[Nanog] ATT VP: Internet to hit capacity by 2010

michael.dillon at bt.com michael.dillon at bt.com
Tue Apr 22 10:33:44 UTC 2008


> > I think you're too high there! MPEG2 SD is around 4-6Mbps, 
> MPEG4 SD is 
> > around 2-4Mbps, MPEG4 HD is anywhere from 8 to 20Mbps, depending on 
> > how much wow factor the broadcaster is trying to give.
> 
> Nope, ATSC is 19 (more accurately 19.28) megabits per second. 

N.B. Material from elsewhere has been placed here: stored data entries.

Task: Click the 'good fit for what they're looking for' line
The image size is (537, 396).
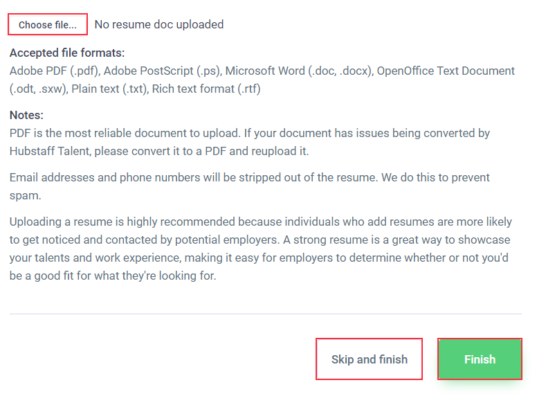Action: tap(125, 276)
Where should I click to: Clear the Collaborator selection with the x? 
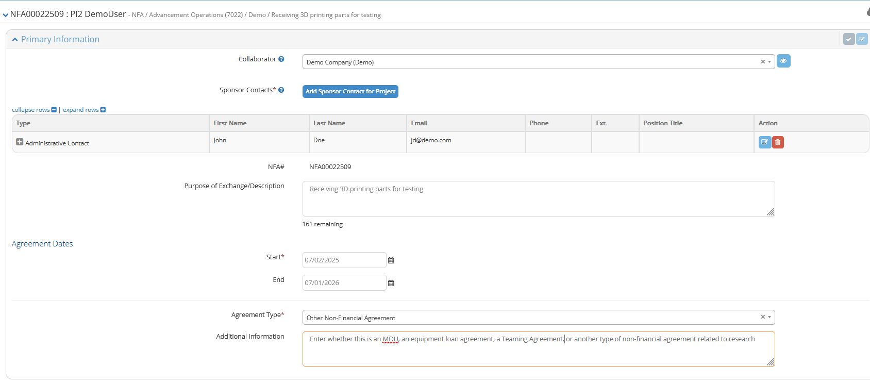[x=763, y=62]
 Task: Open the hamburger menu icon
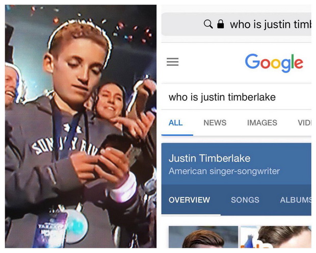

So why would anyone plug an ATSC feed directly into the Internet?
Are there any devices that can play it other than a TV set?
Why wouldn't a video services company transcode it to MPEG4 and
transmit that? 

I can see that some cable/DSL companies might transmit ATSC to
subscribers
but they would also operate local receivers so that the traffic never
touches their core. Rather like what a cable company does today with TV
receivers in their head ends.

All this talk of exafloods seems to ignore the basic economics of
IP networks. No ISP is going to allow subscribers to pull in 8gigs
per day of video stream. And no broadcaster is going to pay for the
bandwidth needed to pump out all those ATSC streams. And nobody is
going to stick IP multicast (and multicast peering) in the core just
to deal with video streams to people who leave their TV on all day
whether
they are at home or not.

At best you will see IP multicast on a city-wide basis in a single
ISP's network. Also note that IP multicast only works for live broadcast
TV. In today's world there isn't much of that except for news.
Everything
else is prerecorded and thus it COULD be transmitted at any time. IP
multicast
does not help you when you have 1000 subscribers all pulling in 1000
unique
streams. In the 1960's it was reasonable to think that you could deliver
the
same video to all consumers because everybody was the same in one big
melting
pot. But that day is long gone.

On the other hand, P2P software could be leveraged to download video
files
during off-peak hours on the network. All it takes is some cooperation
between
P2P software developers and ISPs so that you have P2P clients which can
be told
to lay off during peak hours, or when they want something from the other
side
of a congested peering circuit. Better yet, the ISP's P2P manager could
arrange
for one full copy of that file to get across the congested peering
circuit during
the time period most favorable for that single circuit, then distribute
elsewhere.

--Michael Dillon

As far as I am concerned the killer application for IP multicast is
*NOT* video,
it's market data feeds from NYSE, NASDAQ, CBOT, etc.